We already have some logs above, and we have good information saying which command solved the problem, clearly indicating this is a udev issue. Let’s please close down on the issue here instead of just moving the conversation elsewhere and splitting the thread too early.

ogra · May 1, 2017, 5:34pm

the command “solving” the issue is the equivalent of “rm -rf /run/udev/data/*” … i.e. completely deleting the udev database.

i highly doubt it has anything to do with udev at all, this is just fallout of something (not neccessarily snapd) going wild and creating +cgroup entries in a loop.

it should really be moved into a bug with complete logs (syslog, journald dump, dmesg, kern.log, udev debug output) attached etc.

a discussion in the forum wont help much further, i agree.

niemeyer · May 1, 2017, 6:57pm

@mwinter I’ve found a very similar report which indicates that a system update had fixed the issue. Are there any updates pending (please take note so we know which), and if so can you please update and restart the related processes to see if it helps?

Thanks again.

mwinter · May 1, 2017, 11:54pm

I’m updated on all packages.

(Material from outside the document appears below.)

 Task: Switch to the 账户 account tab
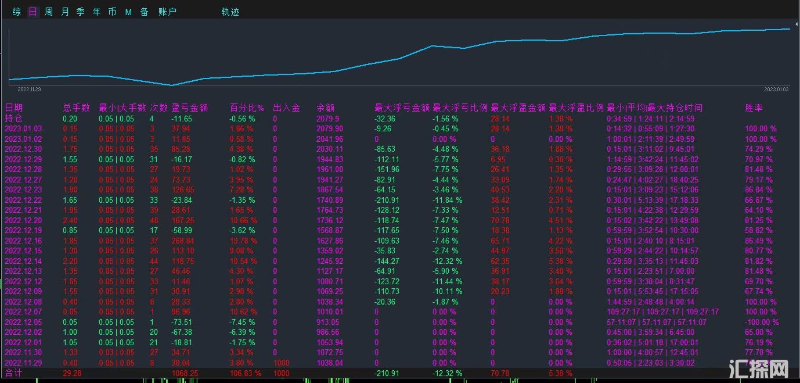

The only different issue is that I’m running the alternative (from the Ubuntu Repo) 4.8 kernel and not the default 4.4 kernel.

I’m trying to see if I can reproduce the issue with 4.4, but not optimistic as my CI tests need > 4.5 kernel for most functions, so it would be a very reduced special setup.

However, I can provide access to a system in this bad state if this helps.

Bug opened: https://bugs.launchpad.net/snapd/+bug/1687507

ogra · May 2, 2017, 10:45am

thanks a lot for the log there … this and the

you pasted above look like either a problerm with systemd or the way your CI scripts use it …

note that many of the cgroup files in that list are not related to snaps at all (there are apt updates in there and the like). i’m closing the snapd task on the bug as invalid and will open a systemd one so someone from the foundations team can take over.